(Stored data)
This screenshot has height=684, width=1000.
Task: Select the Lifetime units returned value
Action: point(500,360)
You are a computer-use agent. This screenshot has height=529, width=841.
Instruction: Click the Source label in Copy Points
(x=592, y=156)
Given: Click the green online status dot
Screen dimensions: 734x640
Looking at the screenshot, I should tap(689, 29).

==

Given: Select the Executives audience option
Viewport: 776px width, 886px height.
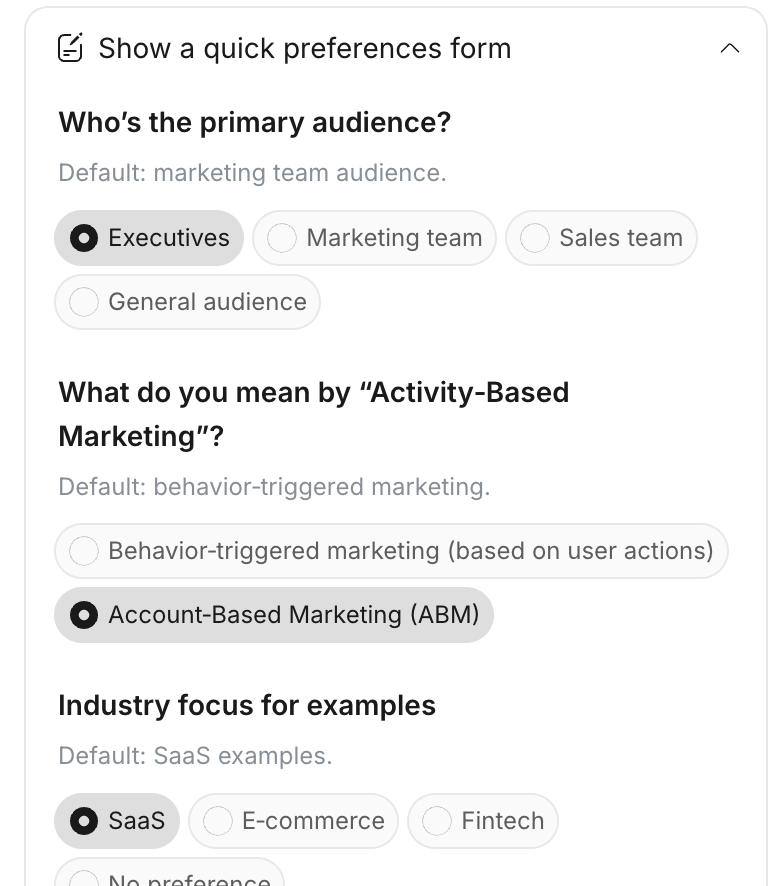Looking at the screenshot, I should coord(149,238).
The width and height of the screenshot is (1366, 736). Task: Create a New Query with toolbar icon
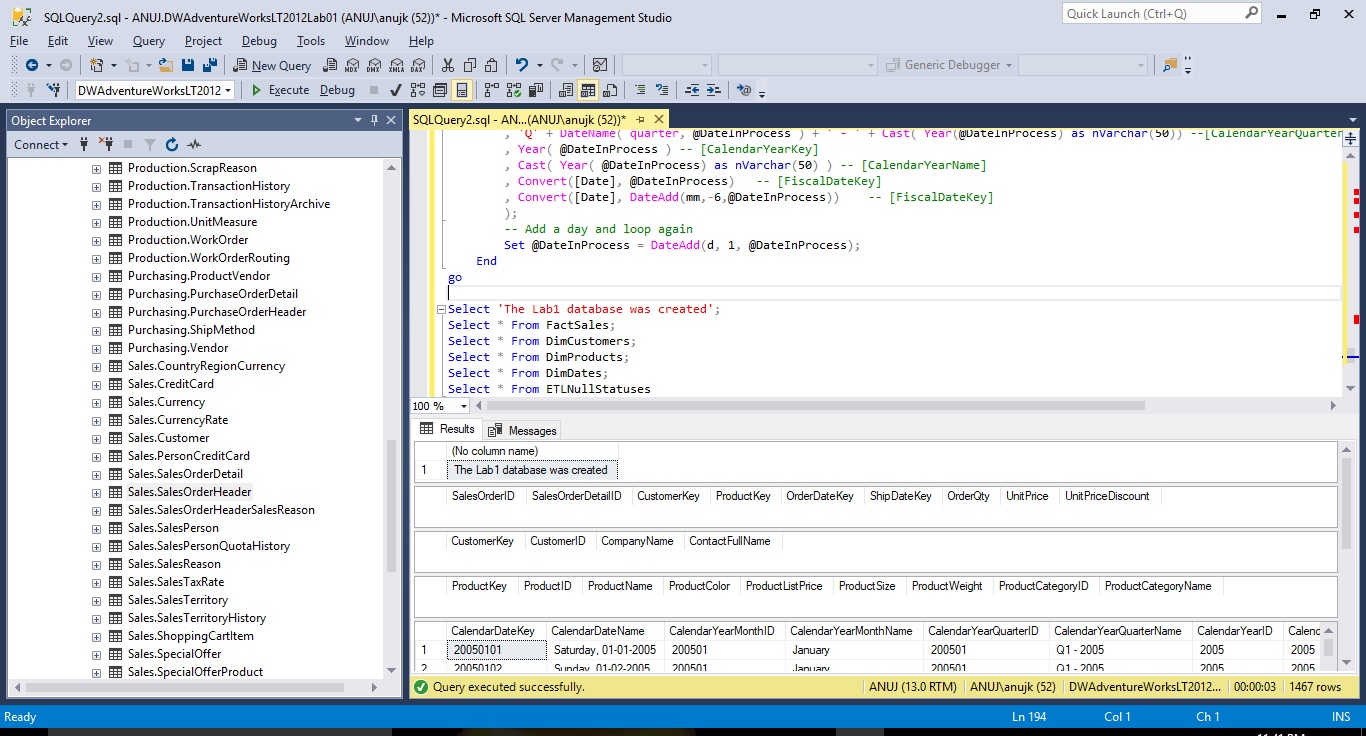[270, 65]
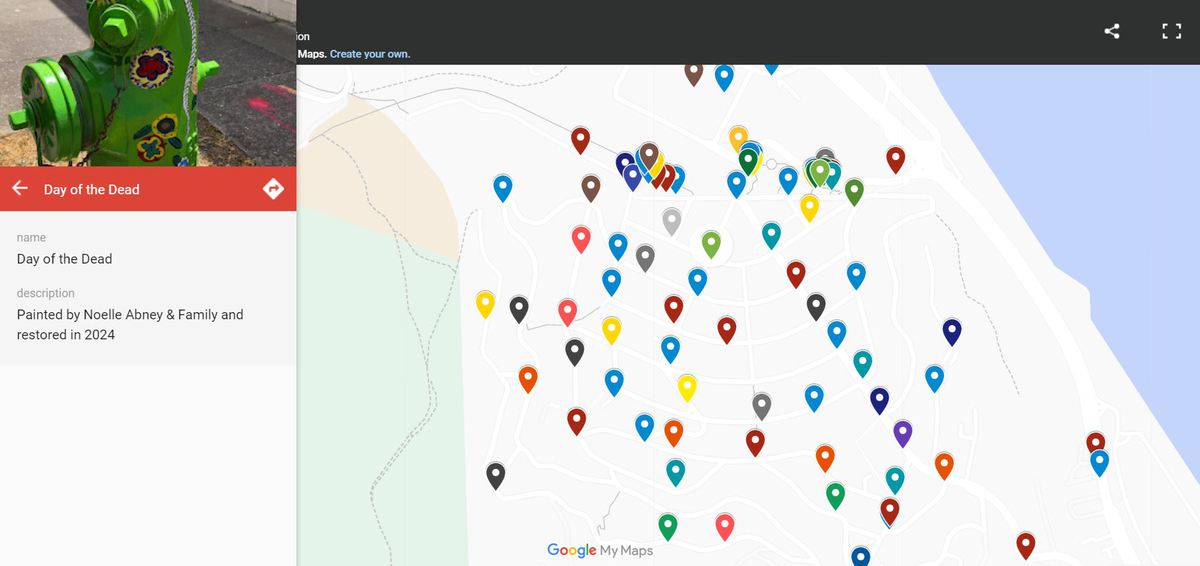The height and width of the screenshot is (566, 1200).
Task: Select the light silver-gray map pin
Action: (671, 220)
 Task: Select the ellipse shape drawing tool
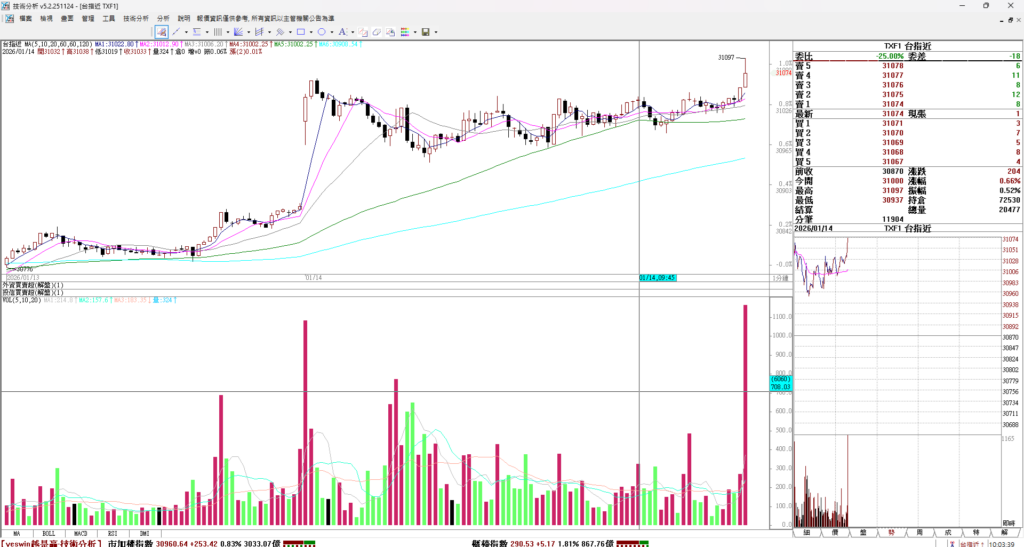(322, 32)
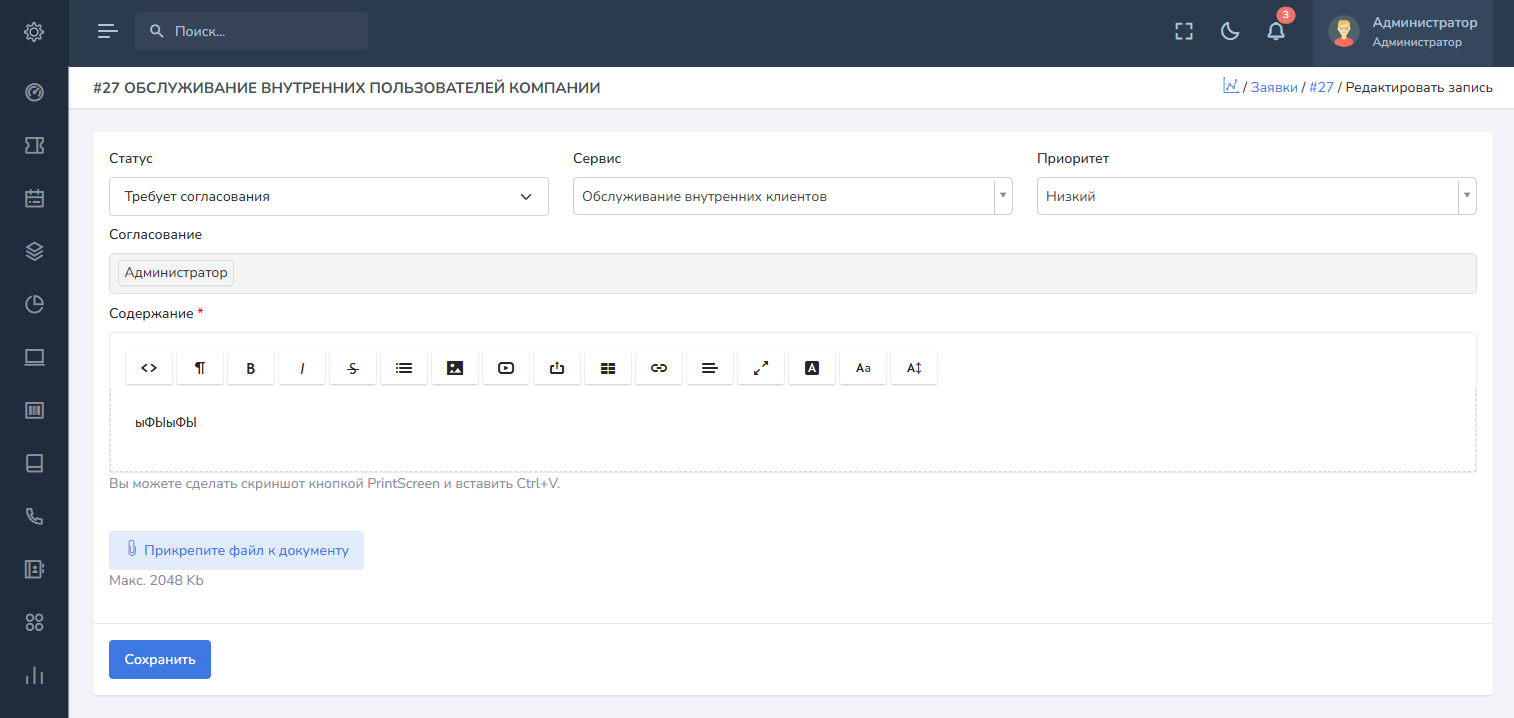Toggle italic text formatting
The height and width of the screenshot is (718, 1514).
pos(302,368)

Exercise aim: Looking at the records above, count the lines where the word "Given" appears. State only the number.

Result: 2